L’accord trouvé dimanche par l’Organisation des pays exportateurs de pétrole et ses alliés (Opep+) pour augmenter leur production dès août a rassuré les observateurs qui voyaient l’alliance en mauvais état.

L’ouverture des vannes annoncée intervient toutefois à l’heure où les craintes liées au COVID-19 repartent de plus belle, une combinaison qui faisait chuter les cours lundi.

A partir du mois prochain, les 23 producteurs de l’Opep+ ajouteront 400’000 barils par jour chaque mois à leur objectif de production pour répondre à la soif de brut des consommateurs, en pleine relance économique mondiale.

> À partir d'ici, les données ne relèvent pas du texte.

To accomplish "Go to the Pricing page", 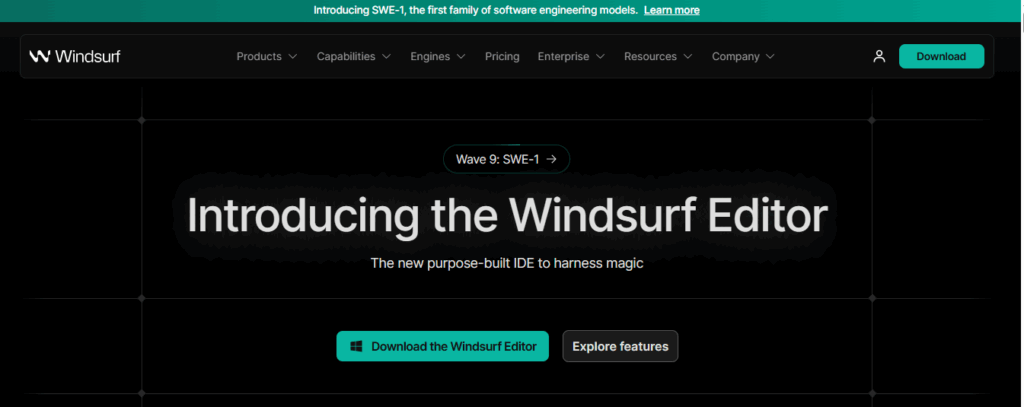I will 502,57.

Pour parvenir à cet accord, voulu par les deux piliers de l’alliance, l’Arabie saoudite et la Russie, le souhait des Emirats Arabes Unis d’augmenter leur volume de production de référence a été exaucé.

«C’est un compromis, mais un bon compromis», résume pour l’AFP Eugen Weinberg, analyste matières premières chez Commerzbank.

Une absence d’accord aurait eu «un effet désastreux sur la crédibilité de l’Opep», juge-t-il.

Pour que l’alliance de producteurs agisse sur le marché, elle doit en effet présenter un front uni et montrer qu’elle peut à loisir inonder le marché ou au contraire l’assécher.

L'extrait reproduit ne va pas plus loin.